What you will do: Take every line from the listing below that includes "pixels" and copy it.

Recorded data:

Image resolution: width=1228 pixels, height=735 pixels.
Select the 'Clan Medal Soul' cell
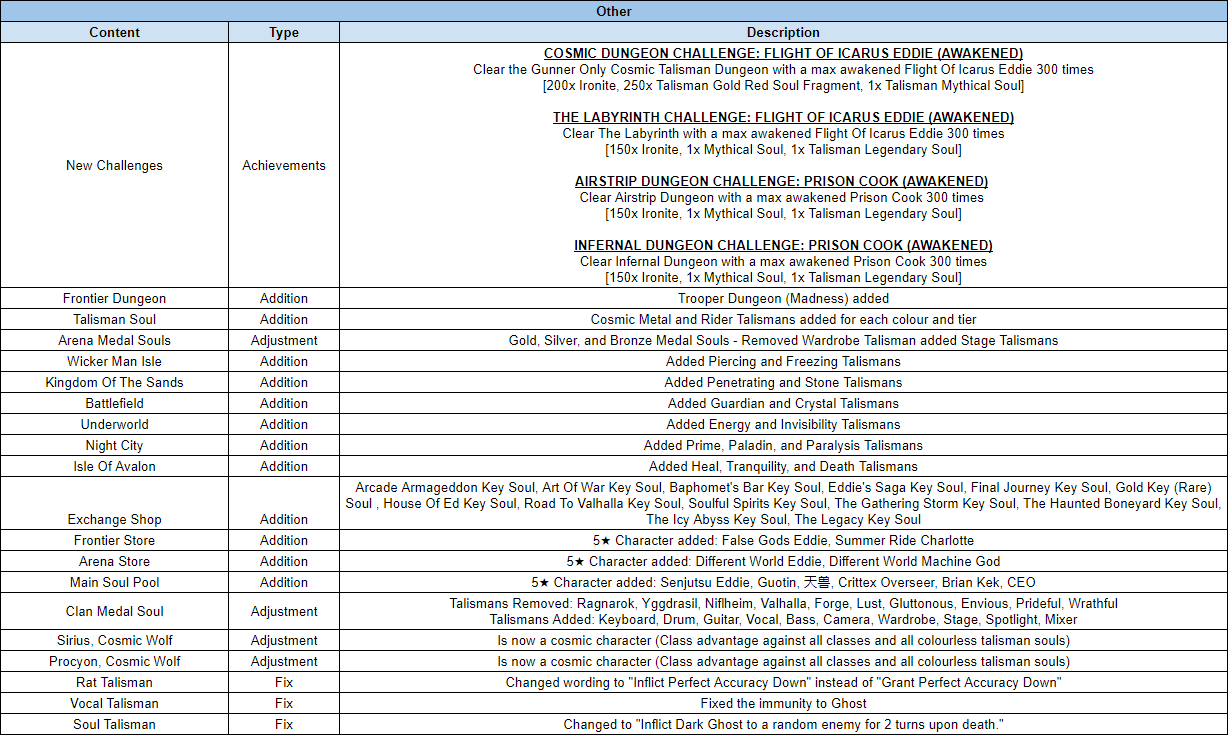click(x=114, y=611)
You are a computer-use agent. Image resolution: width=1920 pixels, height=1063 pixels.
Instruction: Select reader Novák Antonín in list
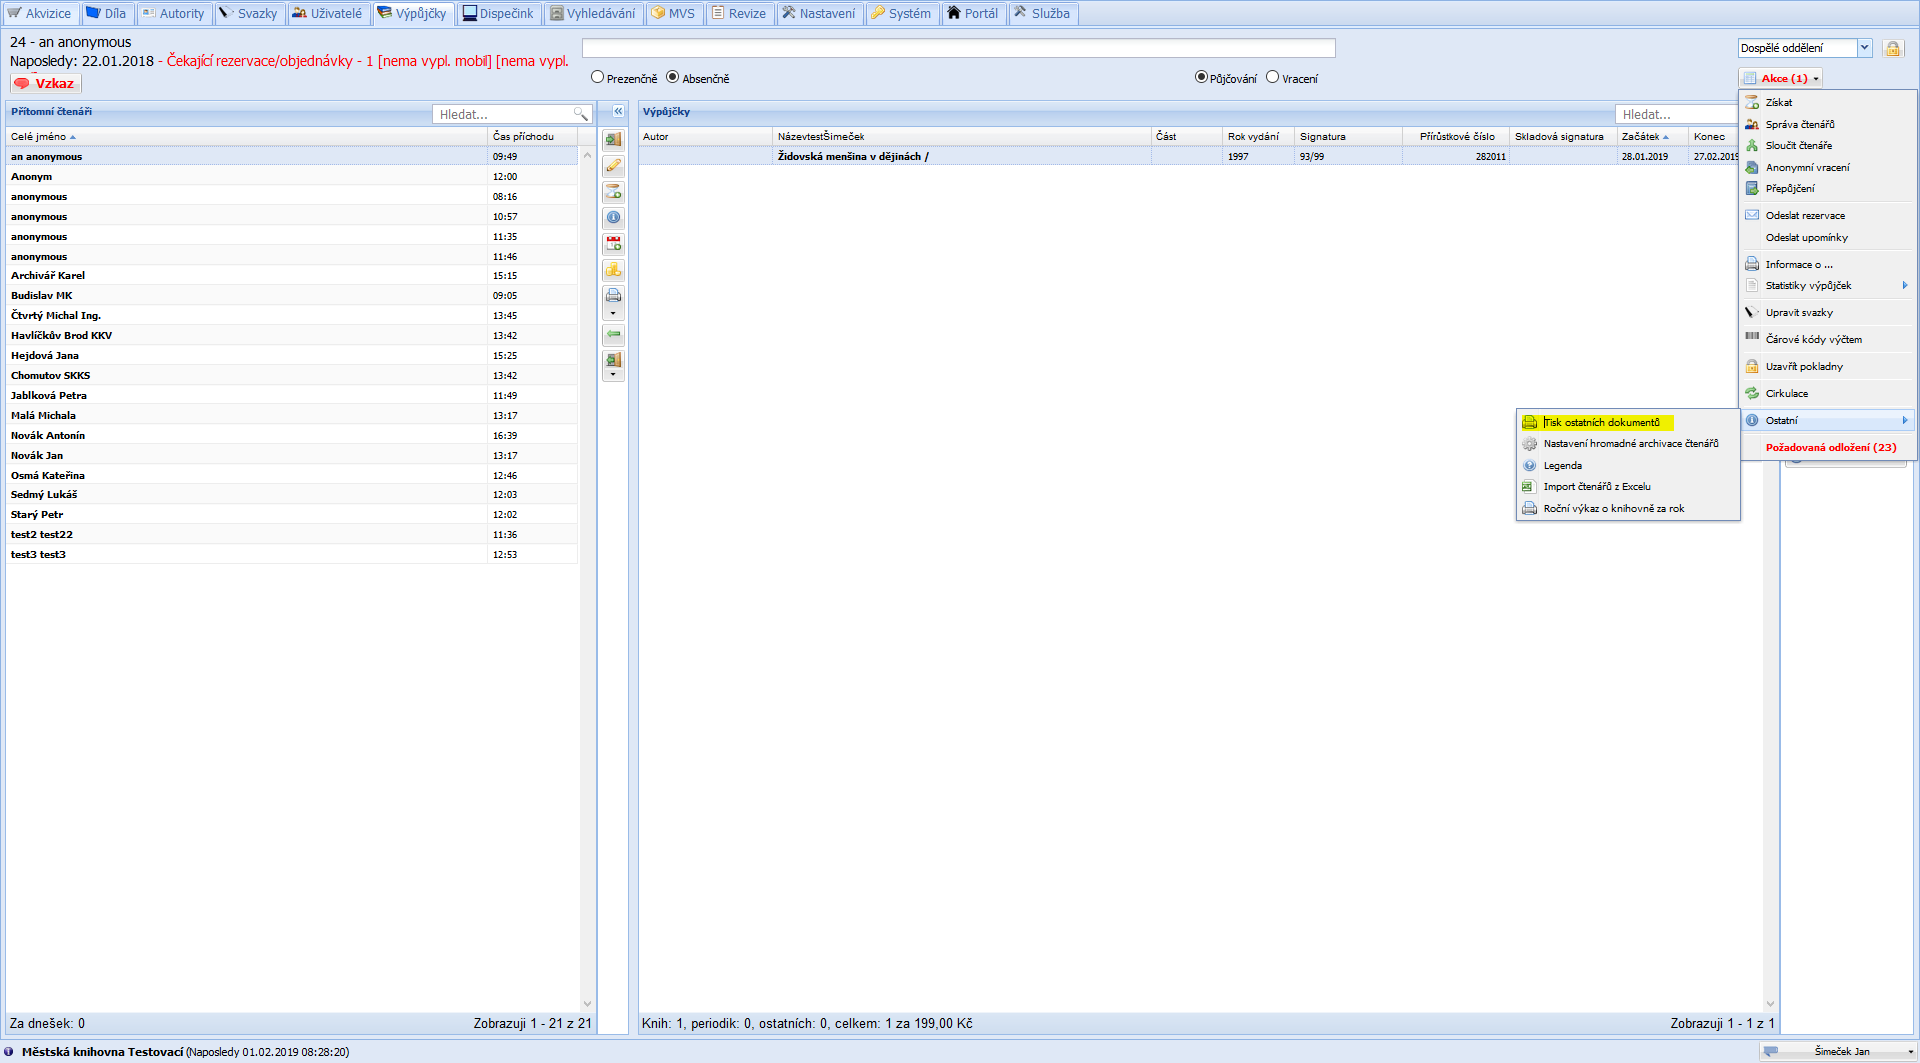(x=48, y=435)
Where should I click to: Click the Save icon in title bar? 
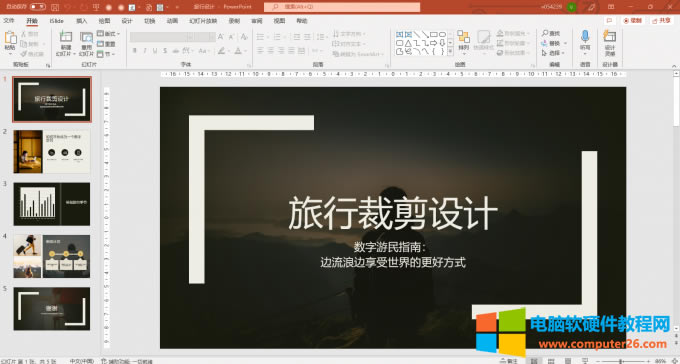[55, 7]
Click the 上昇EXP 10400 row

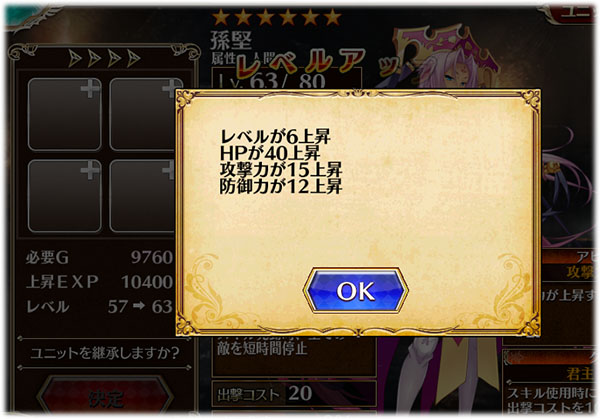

Answer box:
Image resolution: width=1228 pixels, height=735 pixels.
You are a computer-use agent. Image resolution: width=1920 pixels, height=1063 pixels.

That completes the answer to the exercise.